▶ [Excerpts from a dataset]
########################################
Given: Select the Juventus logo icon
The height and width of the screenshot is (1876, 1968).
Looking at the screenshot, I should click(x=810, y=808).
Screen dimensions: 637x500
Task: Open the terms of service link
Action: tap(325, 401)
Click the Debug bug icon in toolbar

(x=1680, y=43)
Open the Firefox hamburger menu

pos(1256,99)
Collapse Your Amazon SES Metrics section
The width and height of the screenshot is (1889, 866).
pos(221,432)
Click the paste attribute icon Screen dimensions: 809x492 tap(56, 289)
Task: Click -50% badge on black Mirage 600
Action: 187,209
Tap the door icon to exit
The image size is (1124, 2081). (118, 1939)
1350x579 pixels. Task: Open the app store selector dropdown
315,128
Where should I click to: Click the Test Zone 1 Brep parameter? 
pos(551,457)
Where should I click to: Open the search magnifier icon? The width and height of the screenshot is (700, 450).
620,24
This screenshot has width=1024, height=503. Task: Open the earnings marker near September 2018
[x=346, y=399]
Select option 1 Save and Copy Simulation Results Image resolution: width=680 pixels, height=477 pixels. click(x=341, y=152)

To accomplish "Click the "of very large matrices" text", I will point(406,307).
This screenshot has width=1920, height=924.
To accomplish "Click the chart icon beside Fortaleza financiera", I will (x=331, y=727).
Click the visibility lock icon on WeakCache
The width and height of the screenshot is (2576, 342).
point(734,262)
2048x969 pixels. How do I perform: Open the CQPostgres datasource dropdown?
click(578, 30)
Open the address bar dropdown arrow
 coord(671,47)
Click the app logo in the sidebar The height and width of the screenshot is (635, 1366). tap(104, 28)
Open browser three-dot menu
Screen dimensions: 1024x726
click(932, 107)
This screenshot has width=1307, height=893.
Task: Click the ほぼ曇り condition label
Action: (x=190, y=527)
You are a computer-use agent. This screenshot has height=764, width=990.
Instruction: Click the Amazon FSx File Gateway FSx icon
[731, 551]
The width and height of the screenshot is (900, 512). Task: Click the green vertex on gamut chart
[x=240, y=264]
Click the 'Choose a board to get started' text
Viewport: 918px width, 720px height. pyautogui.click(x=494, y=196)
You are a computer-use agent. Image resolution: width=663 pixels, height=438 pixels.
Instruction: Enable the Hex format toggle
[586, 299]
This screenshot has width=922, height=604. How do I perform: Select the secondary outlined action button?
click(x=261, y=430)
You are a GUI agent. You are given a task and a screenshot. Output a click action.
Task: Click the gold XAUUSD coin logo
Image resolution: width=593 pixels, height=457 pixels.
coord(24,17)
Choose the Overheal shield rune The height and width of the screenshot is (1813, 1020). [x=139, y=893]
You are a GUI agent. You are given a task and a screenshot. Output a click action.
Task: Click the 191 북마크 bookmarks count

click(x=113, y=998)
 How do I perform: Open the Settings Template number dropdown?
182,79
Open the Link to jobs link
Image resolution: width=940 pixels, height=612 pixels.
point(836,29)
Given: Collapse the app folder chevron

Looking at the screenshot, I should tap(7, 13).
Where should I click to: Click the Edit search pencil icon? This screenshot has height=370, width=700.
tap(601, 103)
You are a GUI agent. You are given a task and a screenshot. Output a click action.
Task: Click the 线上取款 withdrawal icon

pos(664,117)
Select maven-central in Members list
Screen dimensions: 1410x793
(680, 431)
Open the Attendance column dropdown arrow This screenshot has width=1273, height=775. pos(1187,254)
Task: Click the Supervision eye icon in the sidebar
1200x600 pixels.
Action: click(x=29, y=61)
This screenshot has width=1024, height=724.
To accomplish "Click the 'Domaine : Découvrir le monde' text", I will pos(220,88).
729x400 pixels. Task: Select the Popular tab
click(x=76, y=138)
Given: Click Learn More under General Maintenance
########################################
▶ [WHAT YOU SHOULD DO]
Only lines with the word "will" are needed. Copy them from the preceding records.

▶ [WRITTEN SOLUTION]
To accomplish "Click the "of very large matrices" text", I will point(406,307).
To accomplish "Click the chart icon beside Fortaleza financiera", I will (x=331, y=727).
To accomplish "Click the 'Domaine : Découvrir le monde' text", I will pos(220,88).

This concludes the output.